21K views 18 replies 14 participants last post by  Gregory and Susan Fariss 
#1 ·
We have a family friend with progressive MS. He has tried conventional treatments, but is still progressing. Its scary and very sad to witness. He is now unable to walk without assistance and uses a wheelchair most times. He is a young man (mid 30's) with young kids at home. We desperately want to help and have read books, but what I ask today is from those who have direct experience with MS and using BVT. Please no hype, I'm looking for advice from someone with first hand experience.

Specifically:

1. What is the likelihood that a properly administerd BVT regiment will help improve his condition.
2. What are the most effective areas to focus the stings.
3. Please help with any general advice.

Thank you.
 
#2 ·
I would think he has "relapsing and remitting" MS. I have kept bees since I was 18 and got "slowly progressive MS" at age 40. I have always been stung regularly due to my work with bees, and my MS has progressed very slowly in 20 years. There is a woman somewhere that specializes in BVT for MS.
 
#4 ·
Astro,

Is BVT for real or just hype?

We looked into it when it became popular 15+years back. My wife had been diagnosed 5 years prior, was getting weaker and was pregnant with our daughter. We decided to withhold attempting the bvt treatment at that time as the affects on an unborn baby were unknown. Have a wonderful daughter. Her goal is to be a neurologist so she can help other people with MS. Well on her way. Glad we didn't take the chance.

We did supply bees to many people attempting to use bees for bvt back then. Don't get many calls forth em any more. All the folks we supplied quit after upwards of 3-5 years of "trying."

My wife has been wheelchair bound for about 13+ years now.

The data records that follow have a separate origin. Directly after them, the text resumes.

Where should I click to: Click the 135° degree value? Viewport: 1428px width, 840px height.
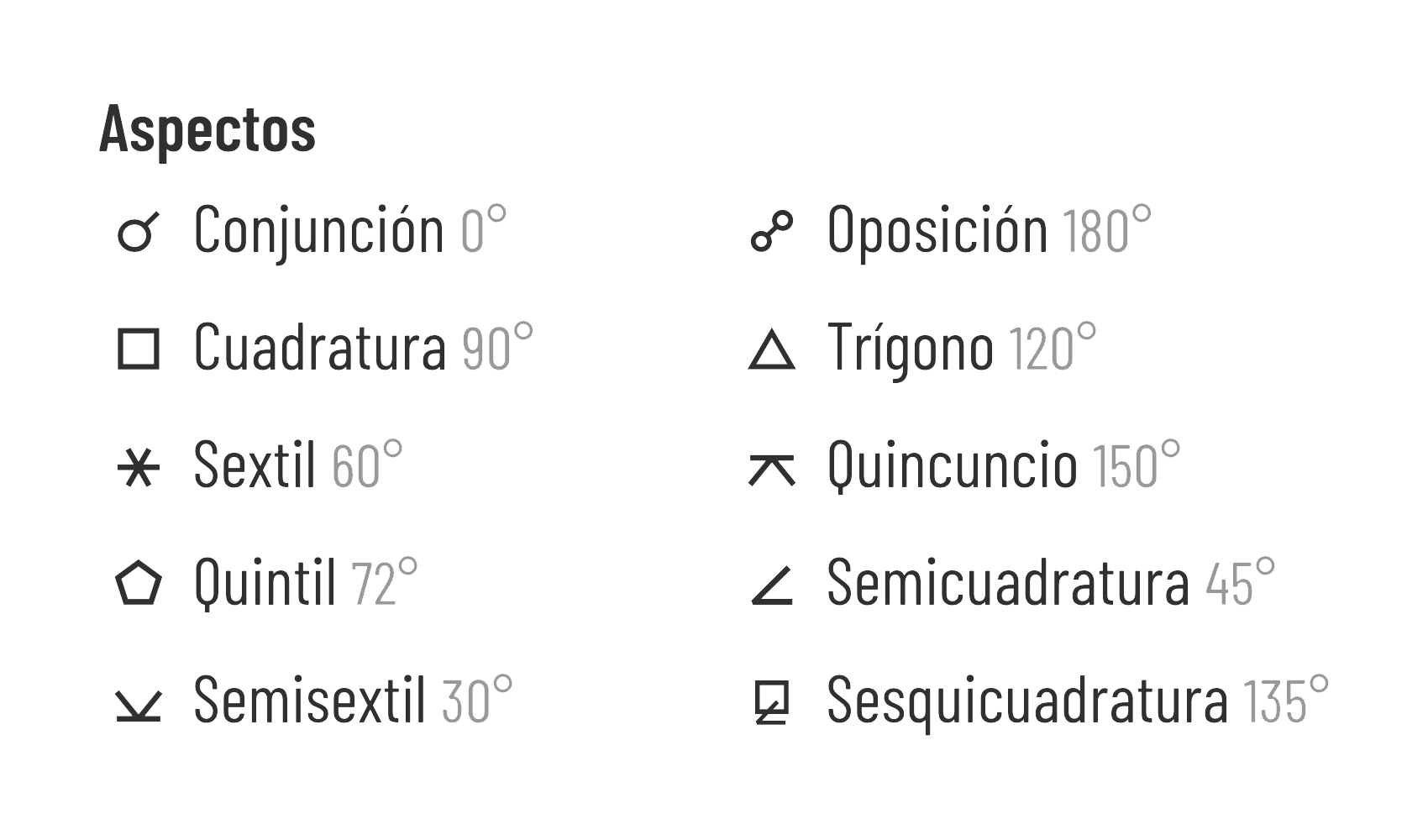click(1285, 700)
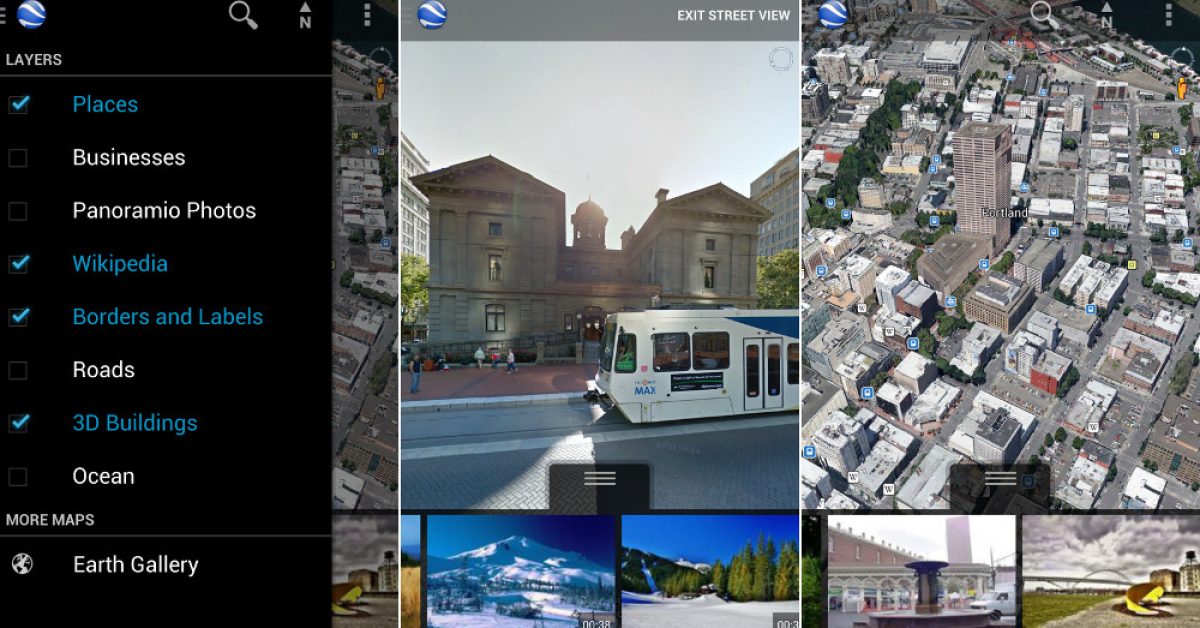Click the Google Earth logo in Street View
Viewport: 1200px width, 628px height.
coord(432,15)
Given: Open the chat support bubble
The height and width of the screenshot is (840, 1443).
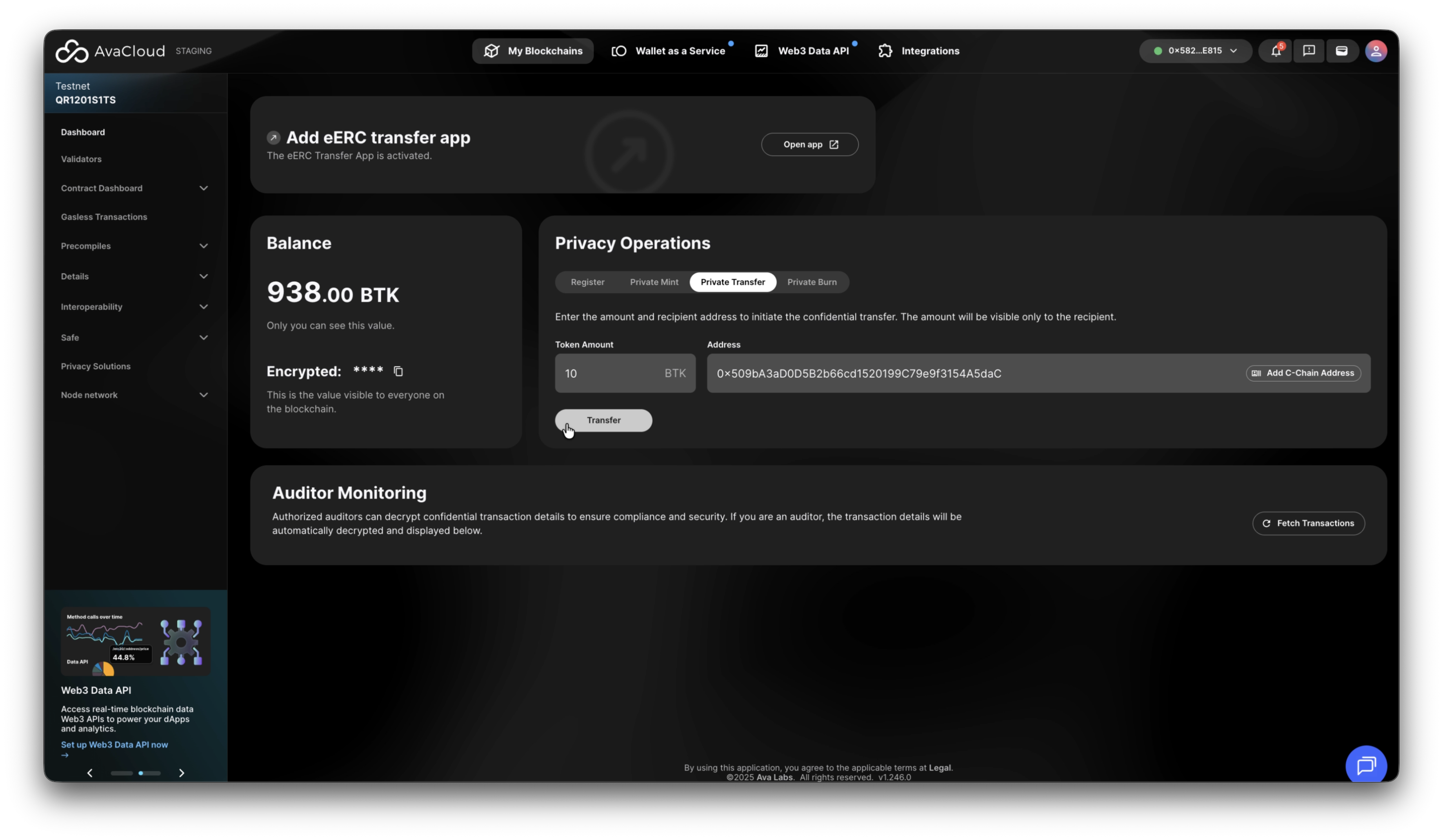Looking at the screenshot, I should (x=1366, y=765).

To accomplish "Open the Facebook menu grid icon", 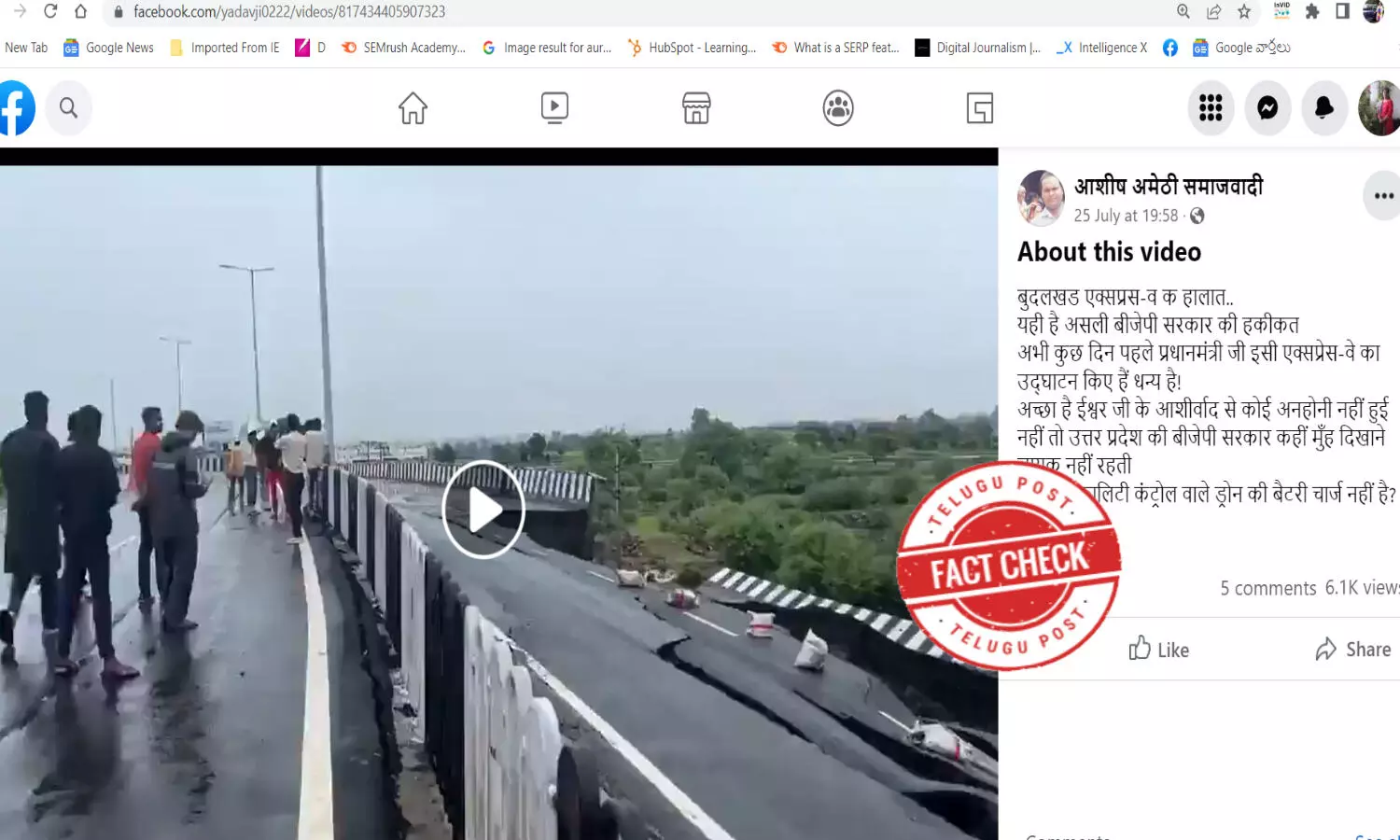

I can understand why people might think the stings will help. I am not saying they don't. Since I hang around with a lot of Ms people and researchers I can tell you that MS is a widely varied disease. It varies so much that to say it "cures" someone may just a fluke or that the "patient" has a type that comes and goes( relapsing/ remitting MS)

I don't think it would hurt for your friend try bvt. If he has a form of progressive ms that is really debilitating you might want to find out ways that you can assist his family. Families living with a member with MS revolve their whole life around their care. Help with simple things help make life a little more bearable. Everything from taking his kids to school once a week to cleaning a plugged drain all need to be done.

The best thing about living with a person with MS is that you get to see the real side of people very clearly. It gives people the opportunity to take advantage of you and assist you. I have seen both extremes in human behavior as a direct result. Good that the vultures and thieves are outnumbered by the people wrapped in angel clothing.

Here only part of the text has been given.